Studying and collecting epiphytes, Bruce studies the host tree leaves while Marvin and David prepare to collect. Sarstoon-Temash National Park
Marvin grabs a collecting bag, a roll of brightly colored tape and a sharpie. The captain maneuvers the boat carefully to the bank while David gently guides the bow past branches to the trunk of the tree hosting the epiphyte. Bruce continues to stare at the plant, mentally going through memorized plant keys, checking characteristics off in an attempt to identify the plant.
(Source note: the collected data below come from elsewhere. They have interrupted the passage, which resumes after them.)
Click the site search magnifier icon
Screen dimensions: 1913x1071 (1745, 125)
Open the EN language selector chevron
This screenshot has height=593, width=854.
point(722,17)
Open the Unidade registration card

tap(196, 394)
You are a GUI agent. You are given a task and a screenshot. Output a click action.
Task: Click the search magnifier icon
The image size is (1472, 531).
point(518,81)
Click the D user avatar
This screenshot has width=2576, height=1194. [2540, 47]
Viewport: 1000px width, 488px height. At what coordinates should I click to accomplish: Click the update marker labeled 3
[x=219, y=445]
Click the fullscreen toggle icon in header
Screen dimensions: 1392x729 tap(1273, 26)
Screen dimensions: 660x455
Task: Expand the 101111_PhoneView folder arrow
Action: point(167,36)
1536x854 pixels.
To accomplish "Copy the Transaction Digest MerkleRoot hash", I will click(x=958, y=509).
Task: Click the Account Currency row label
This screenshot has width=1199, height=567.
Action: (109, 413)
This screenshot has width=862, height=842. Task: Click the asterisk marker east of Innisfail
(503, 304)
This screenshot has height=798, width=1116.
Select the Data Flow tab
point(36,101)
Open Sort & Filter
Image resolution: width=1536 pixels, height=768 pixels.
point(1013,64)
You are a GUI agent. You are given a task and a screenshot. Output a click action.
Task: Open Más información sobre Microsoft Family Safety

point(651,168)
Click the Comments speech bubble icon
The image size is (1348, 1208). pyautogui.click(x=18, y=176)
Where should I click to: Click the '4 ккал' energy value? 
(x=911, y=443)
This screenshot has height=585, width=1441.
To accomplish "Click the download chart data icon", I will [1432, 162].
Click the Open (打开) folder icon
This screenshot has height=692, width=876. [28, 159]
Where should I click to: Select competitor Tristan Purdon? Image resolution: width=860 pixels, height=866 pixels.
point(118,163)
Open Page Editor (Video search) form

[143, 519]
“We need to be very careful before we collect,“ Bruce explains “we need to make sure that it is not a rare species, or the only one in the habitat. We won‘t collect it if we only see one.” Bruce Holst is a remarkable scientist, not only in terms of the depth of his knowledge and width of his experience, but in his ability to transfer what he knows to others; he is always teaching, always questioning and always excited.
For example, at one point we are 100 yards into a planned half mile trek to sample a particular habitat Bruce has identified as “interesting” from remote sensing data. In front of us rises a tangled maze of vines and roots; we stand in muck and stagnant water; every branch surrounding us appears to have thorns, spikes or prickles, mosquitoes incessantly buzz - and the group is all smiles.
“We have found epiphyte Nirvana!“
Photograph by Tony Rath, from "To Boldly Go Where No One Wants To"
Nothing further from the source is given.